Lunes, 5 de mayo de 2008 | Hoy
Por Javier Lorca
“La incapacidad del capitalismo para eludir la irracionalidad de esa sociedad brutalmente racionalizada hacia la que se encamina iguala a la incapacidad del socialismo –que prometía eludir el error liberal– para superar la irracionalidad de la tiranía con que debe imponerse”, escribía en 1971, en Buenos Aires, Héctor Alvarez Murena.
Ante esa incapacidad, lector atento –y traductor pionero– de Adorno y Benjamin, Murena postulaba un “pensamiento negativo”, sólo accesible “superando la mortal hipnosis que ejerce lo existente”. De ahí, el imperativo que hizo suyo, ir contra el tiempo, “volverse anacrónico”. Pero el riesgo implícito en su apuesta intelectual se consumó: aun cuando escribió en publicaciones masivas (la revista Sur, el diario La Nación) se volvió imperceptible. No sólo para sus contemporáneos: “¿Por qué el olvido de Murena?”, se preguntaba Héctor Schmucler todavía en 1994, lamentando que “pocos recuerdan su nombre”, que “sus libros son prácticamente inhallables”.
La omisión comenzó a ser reparada durante la última década. En La vacilación afortunada, Leonora Djament amplía la mirada sobre el autor de Homo atomicus y Ensayos sobre subversión. Relee la obra ensayística de Murena y advierte que su proyecto se tornó “inaudible, excéntrico, irritante” a partir de una reducción, un encasillamiento operado por la crítica: “Casi nadie lee más allá de El pecado original de América” –que sigue siendo el libro más conocido de Murena– “y casi nadie lee más allá de la etiqueta ‘determinista telúrico’ o espiritualista’”. La autora se propone –y, productivamente, consigue– “desenganchar” a Murena de la corriente hegemónica que lo ha leído como parte de la especulación sobre el ser nacional y el americanismo, o bajo el amparo de su maestro, Ezequiel Martínez Estrada, y lo acerca a “la línea frankfurtiana, blanchotiana y/o romántica”.

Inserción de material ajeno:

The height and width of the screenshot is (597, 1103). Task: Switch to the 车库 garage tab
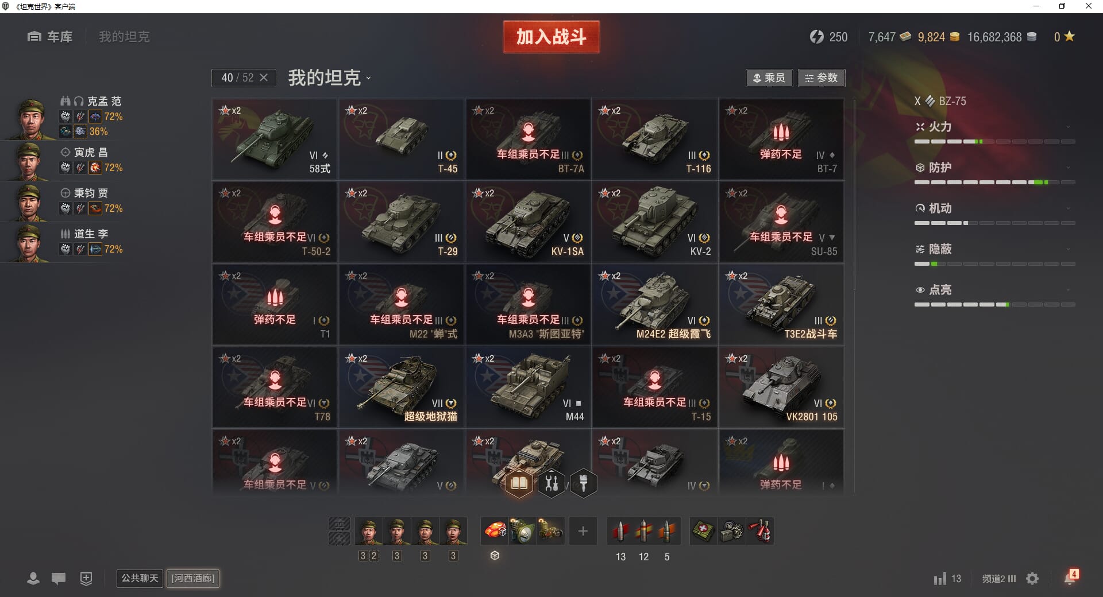tap(50, 37)
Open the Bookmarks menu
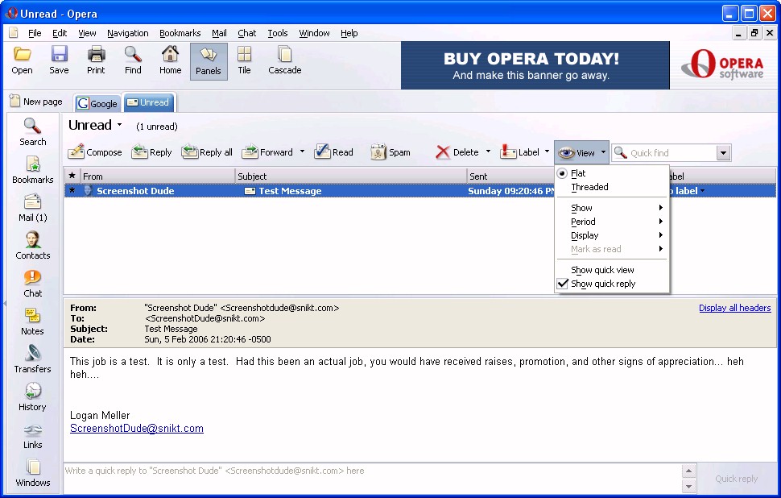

Al decir de Horacio González en el prólogo, “la modalidad crítica de Djament recurre a movimientos escondidos del pensamiento, viendo donde algo parece no estar y viendo, también, con el preciso gesto de extender objetos minuciosos o laterales a un ámbito mayor”. Por caso, así desnuda un tejido de alusiones a Murena en la famosa conferencia de Borges sobre “El escritor argentino y la tradición”.

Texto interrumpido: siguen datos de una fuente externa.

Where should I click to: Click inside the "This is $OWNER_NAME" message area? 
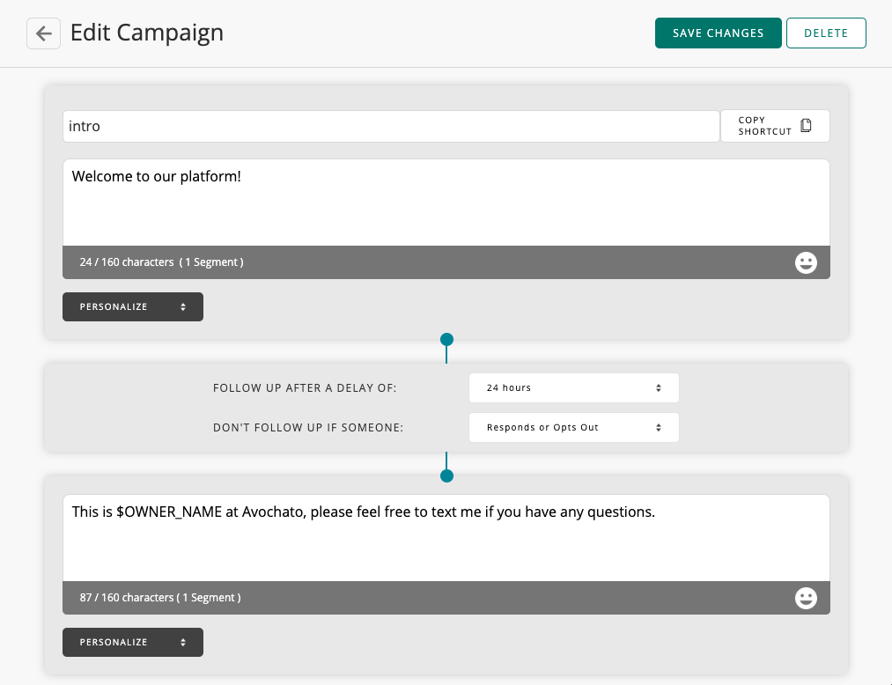pyautogui.click(x=446, y=537)
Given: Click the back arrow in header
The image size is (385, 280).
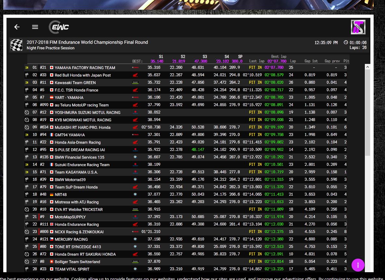Looking at the screenshot, I should coord(17,27).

De la misma manera, la interpretación de Murena que urde La vacilación afortunada rescata una página que –por su escasa actualidad, de urgente necesidad cuando la antítesis fácil obtura la honestidad del pensar– parecía arrancada de la historia intelectual argentina: la figura del que reflexiona con originalidad y lucidez sin sojuzgarse. “Murena –anota Djament– elige desplazarse permanentemente entre paradigmas: no situarse, en todas las acepciones de la palabra, es la consigna. Esto implica construir y deconstruir permanentemente el escenario desde el que uno escribe, elegir qué se traduce, con quién se dialoga (...) para diseñar una estrategia anacrónica que se aparte de la discusión imperante.” Ya desde los años ’50, Murena se desmarcaba de los dos modelos típicos del campo intelectual, entonces el compromiso sartreano de Contorno y el idealismo de Sur. Disidente, él proponía disconformidad y de-sengagement, compromiso negativo con las organizaciones y las instituciones. “Quienes se empeñan en una lucha basada en el compromiso –escribió H. A. Murena en El ultranihilista– se han resistido a abandonar la esperanza de que haya en la sociedad un último lugar sano y salvo en el cual apoyar los pies (...). En cambio, el que cobre conciencia de lo negativo, se hallará, por este simple hecho, colocado en el único lugar desde el cual es posible entablar la lucha: en el límite. ¿Qué es el límite? Es la franja fronteriza que bordea a la sociedad y al individuo.”